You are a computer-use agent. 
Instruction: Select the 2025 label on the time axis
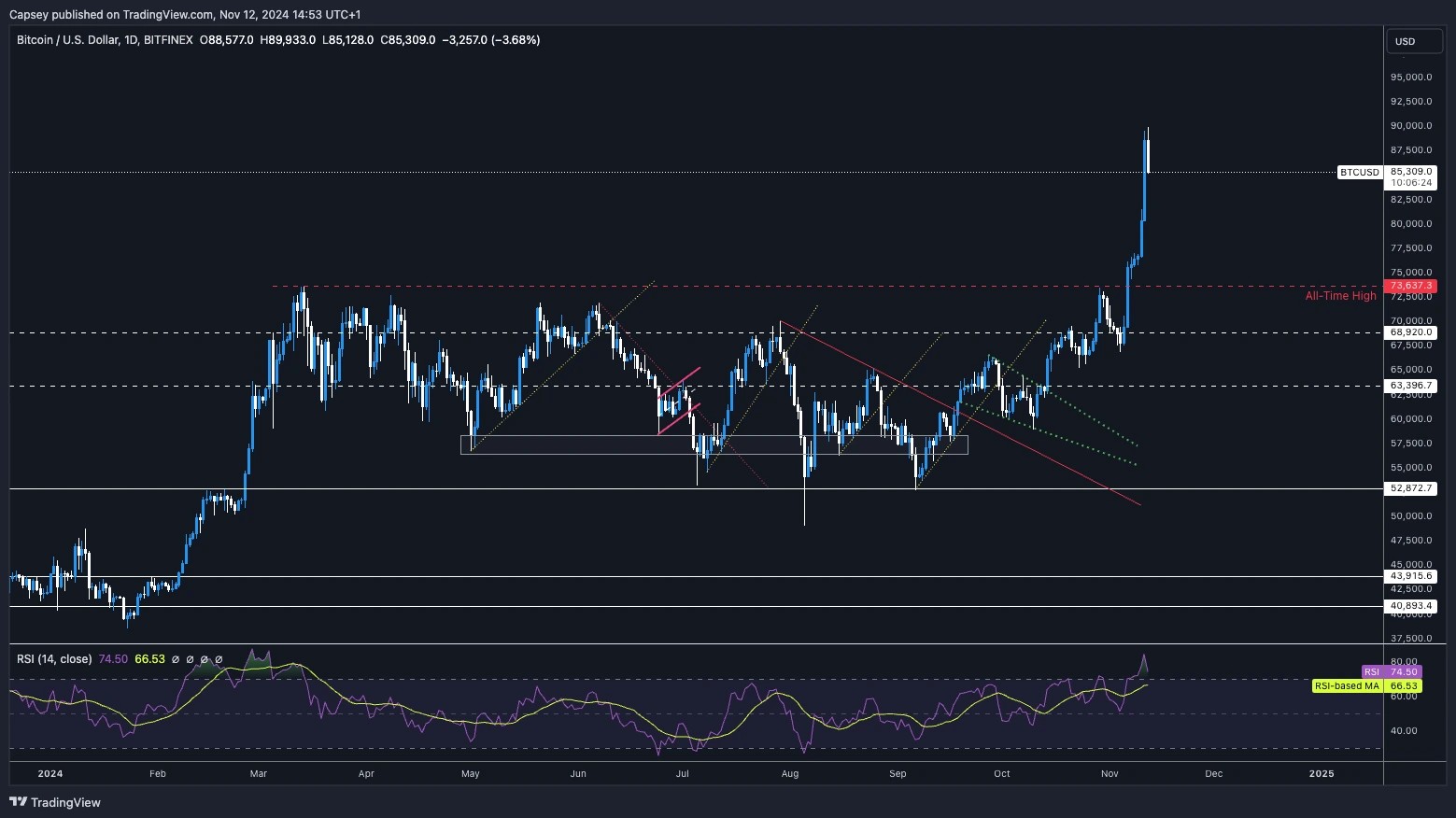click(1320, 773)
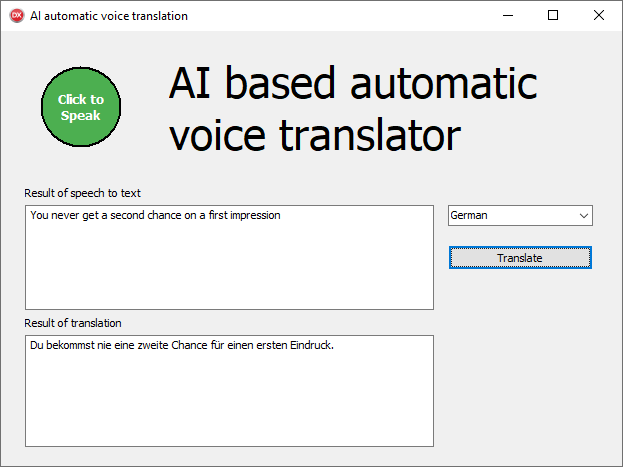Viewport: 623px width, 467px height.
Task: Click the 'Result of speech to text' label
Action: (x=90, y=193)
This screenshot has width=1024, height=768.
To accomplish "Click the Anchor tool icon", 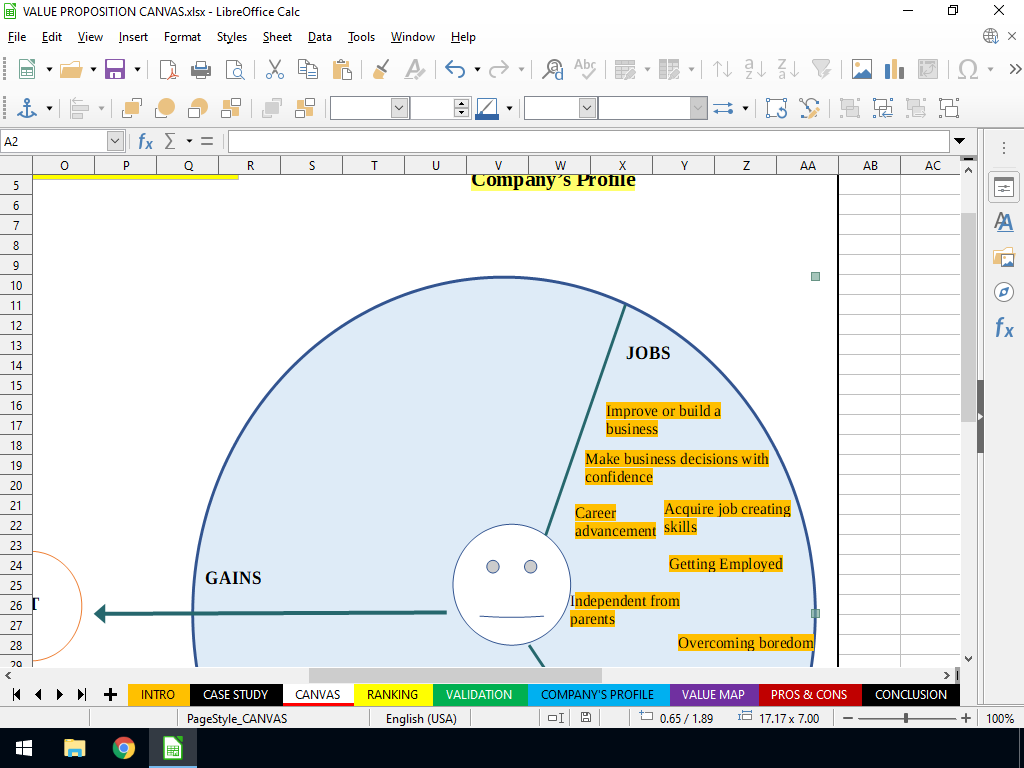I will point(27,108).
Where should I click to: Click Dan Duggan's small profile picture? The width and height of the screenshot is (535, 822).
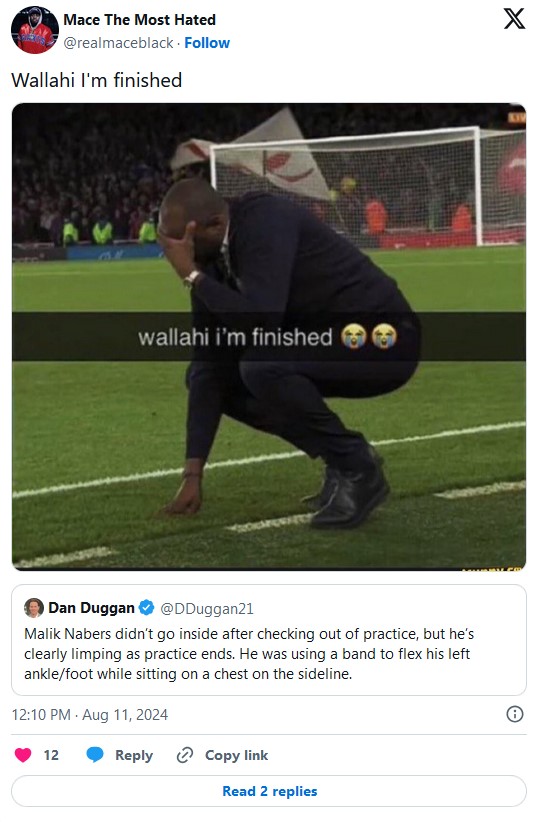(x=34, y=608)
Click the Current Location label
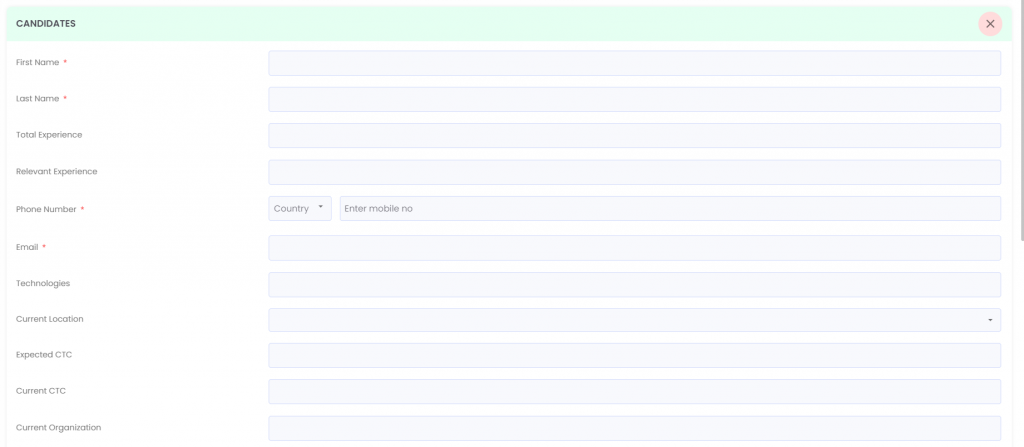This screenshot has height=447, width=1024. tap(50, 319)
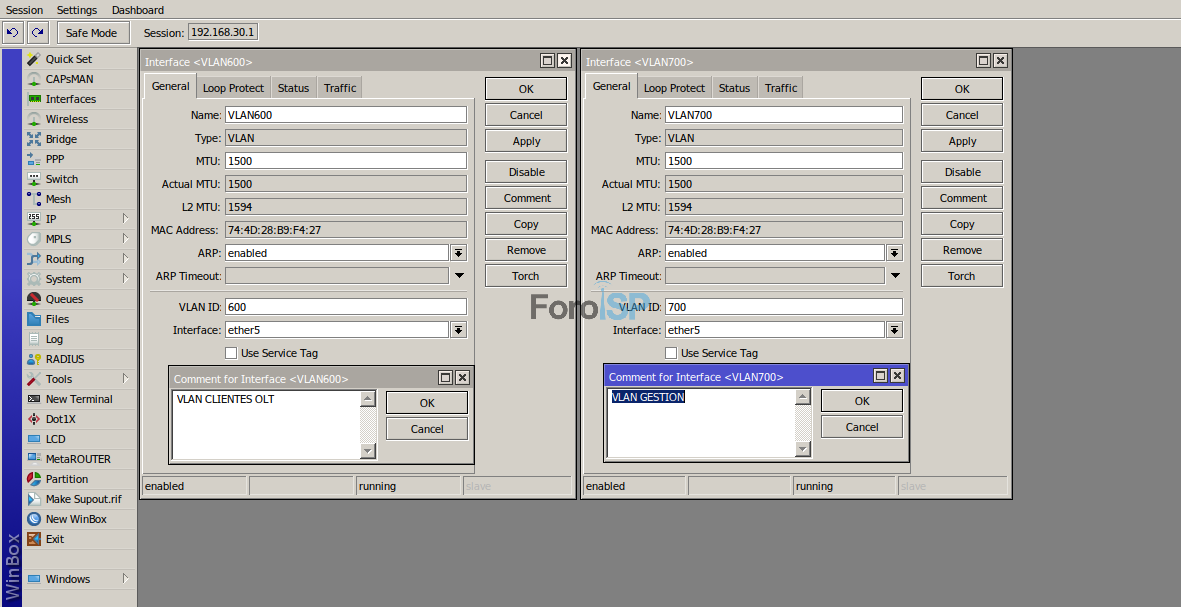Toggle Safe Mode in the toolbar

tap(92, 32)
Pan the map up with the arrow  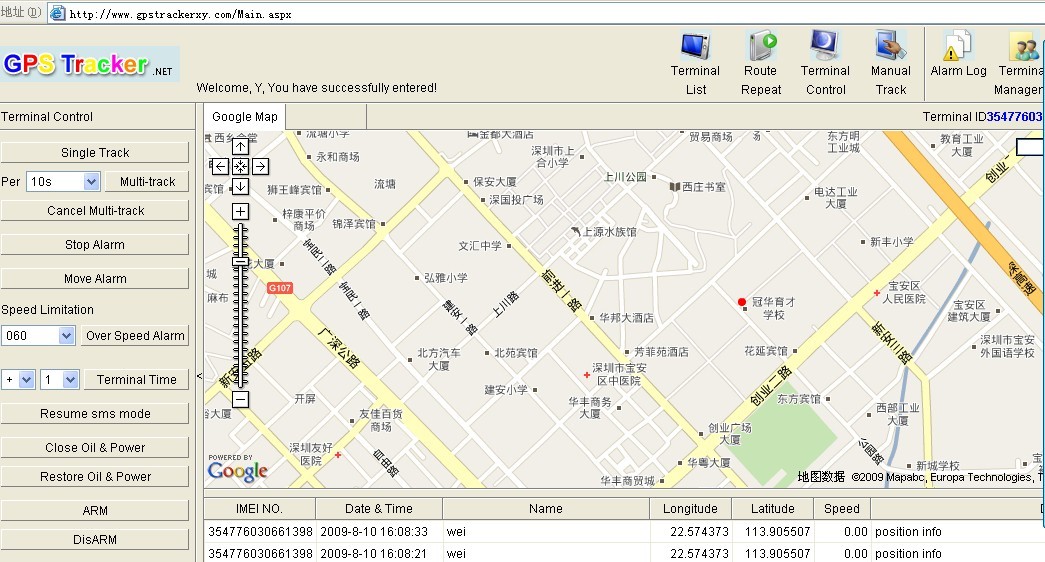click(x=240, y=147)

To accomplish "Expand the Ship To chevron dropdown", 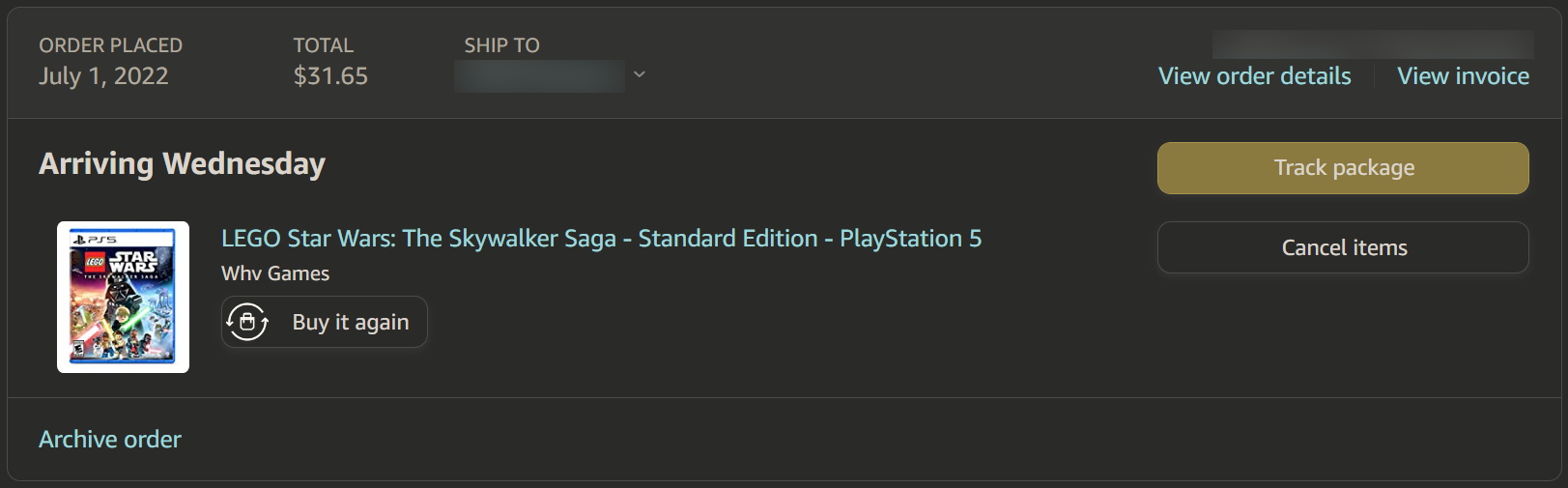I will pyautogui.click(x=639, y=74).

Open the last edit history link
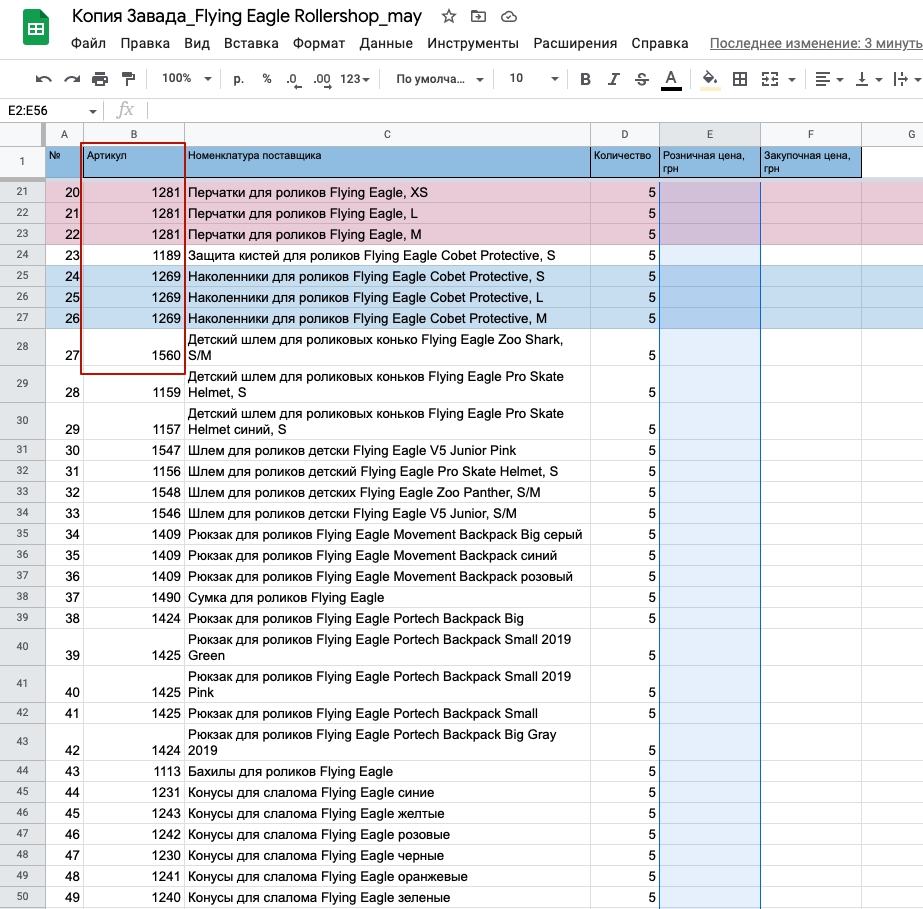tap(815, 43)
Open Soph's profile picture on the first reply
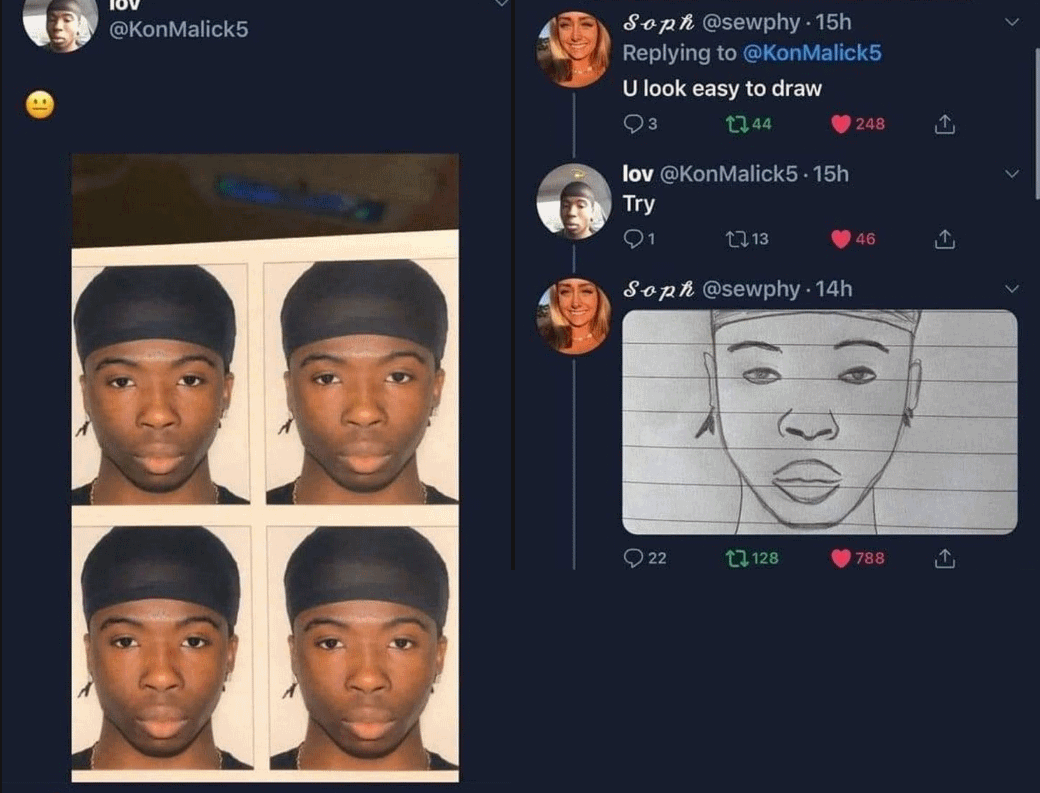 [x=573, y=49]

..........

## Task prompt
Could the lines from the one with "Open the last edit history link" through the last line of the material above be written out exactly, both included, with pictures left out?

## Written reply
Open the last edit history link
tap(815, 43)
Open Soph's profile picture on the first reply
 [x=573, y=49]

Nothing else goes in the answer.